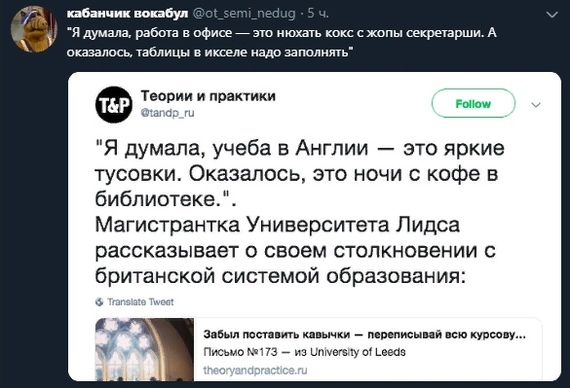This screenshot has height=388, width=570.
Task: Click the globe icon beside Translate Tweet
Action: coord(99,302)
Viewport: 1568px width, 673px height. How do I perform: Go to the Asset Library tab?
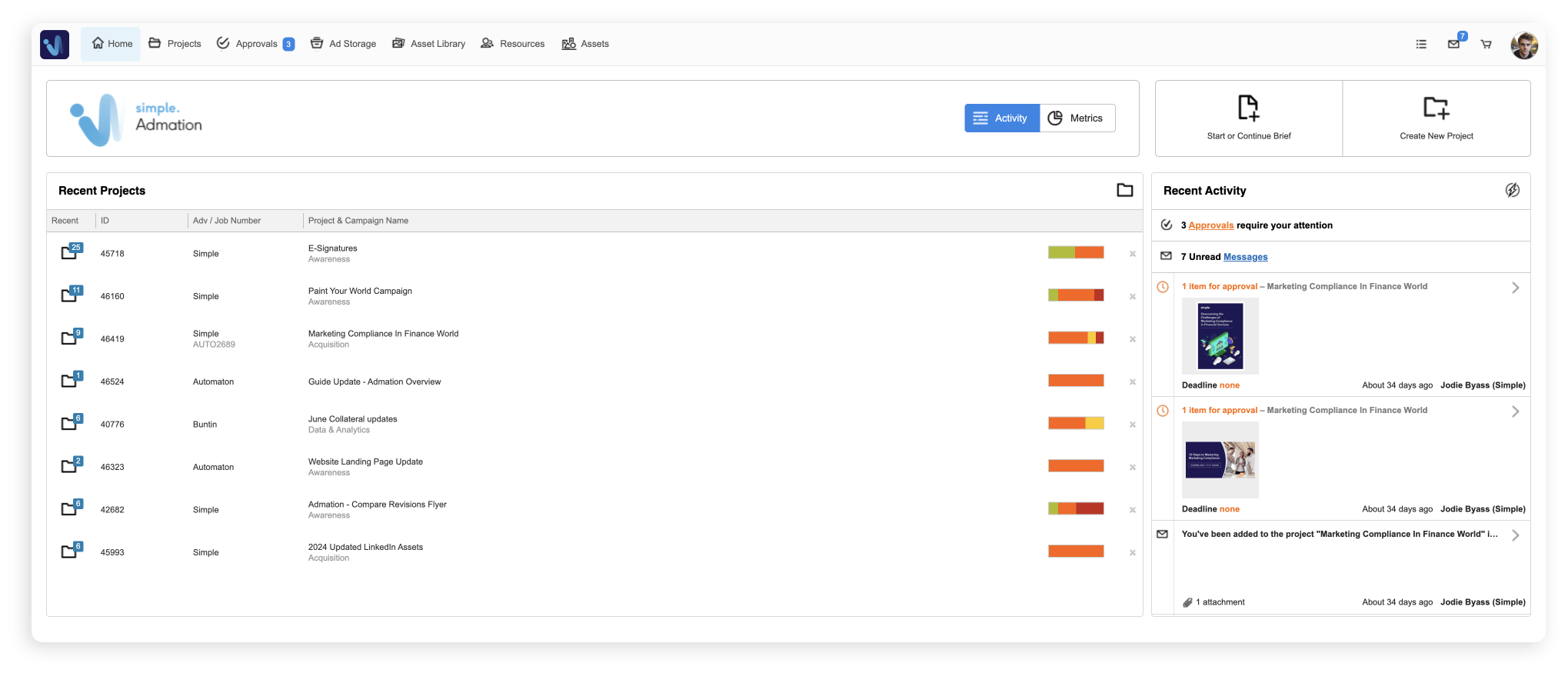coord(429,44)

☆ ☆ ☆ ☆

> **PROBLEM DESCRIPTION**:
Transcription of the lines from the one with "Viewport: 1568px width, 673px" through the end of the entries is required, exact and with no pictures.

> **SOLUTION FOR THIS TASK**:
Viewport: 1568px width, 673px height. How do I perform: Go to the Asset Library tab?
coord(429,44)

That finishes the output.